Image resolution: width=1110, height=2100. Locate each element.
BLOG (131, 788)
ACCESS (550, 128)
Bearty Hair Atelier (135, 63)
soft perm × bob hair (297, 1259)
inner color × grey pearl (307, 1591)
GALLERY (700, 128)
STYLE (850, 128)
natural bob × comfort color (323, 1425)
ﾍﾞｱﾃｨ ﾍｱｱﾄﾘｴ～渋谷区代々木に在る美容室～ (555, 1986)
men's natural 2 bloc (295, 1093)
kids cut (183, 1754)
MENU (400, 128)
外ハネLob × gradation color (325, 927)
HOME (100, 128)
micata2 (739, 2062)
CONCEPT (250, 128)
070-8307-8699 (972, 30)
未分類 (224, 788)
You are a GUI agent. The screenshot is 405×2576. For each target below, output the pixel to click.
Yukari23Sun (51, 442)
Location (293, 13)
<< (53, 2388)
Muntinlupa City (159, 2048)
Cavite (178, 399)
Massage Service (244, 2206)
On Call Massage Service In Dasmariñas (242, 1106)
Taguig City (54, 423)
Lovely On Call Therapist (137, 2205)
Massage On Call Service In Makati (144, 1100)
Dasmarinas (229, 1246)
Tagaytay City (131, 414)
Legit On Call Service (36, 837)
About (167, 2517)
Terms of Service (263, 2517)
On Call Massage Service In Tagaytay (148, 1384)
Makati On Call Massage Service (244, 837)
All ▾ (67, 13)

■ Задание: Укажите все строки приведённых выше данных, в которых встречается слово «Tagaytay». Регистр букв учитывается.

■ Полный ответ:
Tagaytay City (131, 414)
On Call Massage Service In Tagaytay (148, 1384)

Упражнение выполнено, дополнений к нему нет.